PeerJ Comput Sci. 2020 Dec 7:6:e310. doi: 10.7717/peerj-cs.310. eCollection 2020.

Abstract

In this article, we propose a method for evaluating feature ranking algorithms. A feature ranking algorithm estimates the importance of descriptive features when predicting the target variable, and the proposed method evaluates the correctness of these importance values by computing the error measures of two chains of predictive models. The models in the first chain are built on nested sets of top-ranked features, while the models in the other chain are built on nested sets of bottom ranked features. We investigate which predictive models are appropriate for building these chains, showing empirically that the proposed method gives meaningful results and can detect differences in feature ranking quality. This is first demonstrated on synthetic data, and then on several real-world classification benchmark problems.

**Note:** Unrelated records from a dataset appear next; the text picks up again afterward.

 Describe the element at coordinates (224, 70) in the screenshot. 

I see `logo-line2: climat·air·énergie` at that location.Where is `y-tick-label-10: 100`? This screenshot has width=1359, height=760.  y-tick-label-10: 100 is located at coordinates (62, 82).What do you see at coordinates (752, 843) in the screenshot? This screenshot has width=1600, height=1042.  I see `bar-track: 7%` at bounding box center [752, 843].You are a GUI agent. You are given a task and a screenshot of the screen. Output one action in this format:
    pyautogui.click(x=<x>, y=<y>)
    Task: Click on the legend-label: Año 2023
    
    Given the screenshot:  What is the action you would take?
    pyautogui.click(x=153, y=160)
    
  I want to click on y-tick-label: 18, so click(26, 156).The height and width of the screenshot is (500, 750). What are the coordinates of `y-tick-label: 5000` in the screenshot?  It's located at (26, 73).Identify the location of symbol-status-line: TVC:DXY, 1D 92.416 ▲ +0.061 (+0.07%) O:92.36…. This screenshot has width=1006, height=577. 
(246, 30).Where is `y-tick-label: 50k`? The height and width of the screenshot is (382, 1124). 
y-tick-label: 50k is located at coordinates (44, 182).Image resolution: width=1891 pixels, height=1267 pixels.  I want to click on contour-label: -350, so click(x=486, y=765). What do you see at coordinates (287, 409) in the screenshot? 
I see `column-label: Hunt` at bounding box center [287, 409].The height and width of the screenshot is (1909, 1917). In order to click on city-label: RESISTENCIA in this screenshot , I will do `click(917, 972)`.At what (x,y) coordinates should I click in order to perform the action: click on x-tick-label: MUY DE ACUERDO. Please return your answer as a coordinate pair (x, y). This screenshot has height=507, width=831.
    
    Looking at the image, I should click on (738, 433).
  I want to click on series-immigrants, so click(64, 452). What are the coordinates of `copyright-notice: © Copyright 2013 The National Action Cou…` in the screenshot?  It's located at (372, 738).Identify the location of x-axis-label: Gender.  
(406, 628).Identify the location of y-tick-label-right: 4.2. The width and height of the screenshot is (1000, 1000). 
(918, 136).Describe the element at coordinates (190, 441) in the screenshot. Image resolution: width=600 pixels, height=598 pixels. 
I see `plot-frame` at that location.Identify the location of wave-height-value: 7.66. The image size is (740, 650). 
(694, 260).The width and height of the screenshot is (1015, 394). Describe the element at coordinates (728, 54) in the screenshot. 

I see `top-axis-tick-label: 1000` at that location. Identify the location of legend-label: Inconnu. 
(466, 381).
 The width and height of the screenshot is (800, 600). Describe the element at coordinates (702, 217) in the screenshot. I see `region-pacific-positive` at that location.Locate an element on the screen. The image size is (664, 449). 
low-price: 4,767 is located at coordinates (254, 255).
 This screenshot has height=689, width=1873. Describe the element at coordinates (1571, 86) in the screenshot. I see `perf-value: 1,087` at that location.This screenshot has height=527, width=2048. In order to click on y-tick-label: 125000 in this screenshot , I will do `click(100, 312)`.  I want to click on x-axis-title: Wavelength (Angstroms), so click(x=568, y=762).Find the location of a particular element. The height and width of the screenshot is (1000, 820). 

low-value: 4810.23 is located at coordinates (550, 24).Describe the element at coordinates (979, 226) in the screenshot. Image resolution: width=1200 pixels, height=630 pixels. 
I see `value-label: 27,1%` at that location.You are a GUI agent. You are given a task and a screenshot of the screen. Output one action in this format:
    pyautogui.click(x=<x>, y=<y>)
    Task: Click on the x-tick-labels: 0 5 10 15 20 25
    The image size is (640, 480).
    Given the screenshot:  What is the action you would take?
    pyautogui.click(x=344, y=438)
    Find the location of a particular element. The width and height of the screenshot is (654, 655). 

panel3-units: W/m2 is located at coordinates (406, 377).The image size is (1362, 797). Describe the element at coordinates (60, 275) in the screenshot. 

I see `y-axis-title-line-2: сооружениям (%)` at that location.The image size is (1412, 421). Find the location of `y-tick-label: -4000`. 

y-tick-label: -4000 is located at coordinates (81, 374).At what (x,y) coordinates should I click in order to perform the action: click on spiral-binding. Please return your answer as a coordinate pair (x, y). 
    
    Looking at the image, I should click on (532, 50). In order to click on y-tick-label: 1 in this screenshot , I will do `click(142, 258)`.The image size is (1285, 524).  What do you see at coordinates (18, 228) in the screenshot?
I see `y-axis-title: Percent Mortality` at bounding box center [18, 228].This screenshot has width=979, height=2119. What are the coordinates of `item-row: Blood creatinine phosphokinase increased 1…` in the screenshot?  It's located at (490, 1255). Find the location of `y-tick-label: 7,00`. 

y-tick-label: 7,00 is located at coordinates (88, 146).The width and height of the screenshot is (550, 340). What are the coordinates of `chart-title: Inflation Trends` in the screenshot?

Keywords: Error curves; Evaluation; Feature ranking.

Grants and funding

This work was supported by The Ad Futura Slovene Human Resources Development and Scholarship Fund, Slovenian Research Agency (through the grants J2-9230 and N2-0128 and a young researcher grant), the European Commission through the grants TAILOR (H2020-ICT-952215) and AI4EU (H2020-ICT-825619). The funders had no role in study design, data collection and analysis, decision to publish, or preparation of the manuscript.